Rio de Janeiro’s born-and-bred, 24-year old model Juliana Nalú has always been a dreamer. At the early age of 6, Nalú announced to her mom that she wanted to be a globally known model. At the time, she lived with her mom and brother, Douglas, in the favela Complexo do Chapadao, north of Rio de Janeiro. Her parents had separated, but she still had contact with her father and three other half-siblings. On a recent sunny Saturday afternoon, I visited her at her home in Los Angeles, to talk about her roots and her path towards international recognition. Juliana Nalú recounted, “I wanted to do big things outside of Brazil, but I had no idea how to… the dream sounded too far for me, but I knew that I could try to reach [it].”
For many, Rio De Janeiro is a tropical Elysium, where sun-kissed locals play futebol on Ipanema beach and listen to Bossa Nova icons, like Jorge Ben Jor, by night. Nalú experienced that joie de vivre throughout her childhood, goofing around with her neighborhood friends and cousins.

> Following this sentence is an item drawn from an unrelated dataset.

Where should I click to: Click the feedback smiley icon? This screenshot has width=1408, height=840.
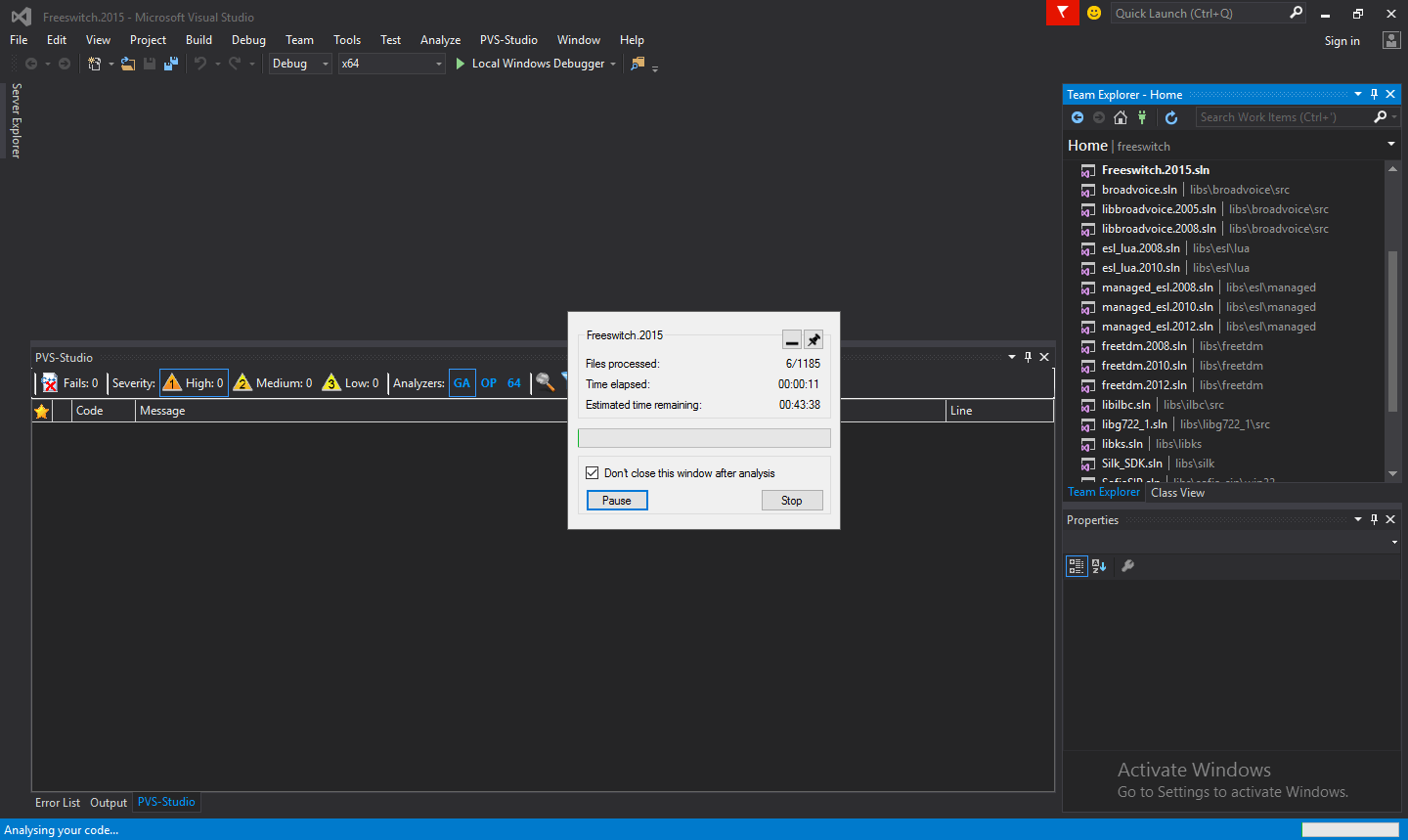pos(1094,13)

However, her true north star was modeling and by the time she was 13, Nalú and her mom were traveling throughout Brazil to the leading beauty and modeling companies in her country. When she was 18, she was selected to be part of L’Oreal Paris’s Brazil campaign, and soon after, she landed a modeling agency. “My mom was helping me follow my dreams, traveling to agencies with me, and making brand connections. I lived in the favelas with my family until I was 18,” she describes. “It was hard to deal with the violence, and I didn’t have access to many privileges in Brazil, compared to others. However, my mom had so much love for [me and my siblings] and gave us everything we needed to be a good person.”
Favelas are neighborhoods in which buildings are constructed informally from timber and plaster. These structures are often built on top of each other, on the outskirts of major cities, layered against steep hillsides. Brazil is home to a diverse demographic, but favelas are predominantly filled with Afro-Brazilians. Racial disputes born from colorism influence how Brazilian populations view one another, and the favelas are no exception. Nevertheless, according to Nalú, a robust culture developed out of the humble lifestyle of favela-based Afro-Brazilians, offering them a remarkable life. “I love the fact that when [I am] in Brazil [I] can just be [my]self. You don’t have the pressure of wanting to be something or be someone specific. My family always motivates me. So I am free to be whomever I want or whatever I want.”
As Nalú found more and more success in Brazil, her dreams kept getting bigger and bigger. In addition to modeling in Brazil, she had also found success acting on a major Brazilian show. Then, in 2017, when she was 19, she visited Los Angeles, her first US city, and reveled in its similarities to Rio. While visiting the US, Nalú signed with ELITE Models, which she credits with making her feel “comfortable” and representing her Afro-Brazilian “identity” well.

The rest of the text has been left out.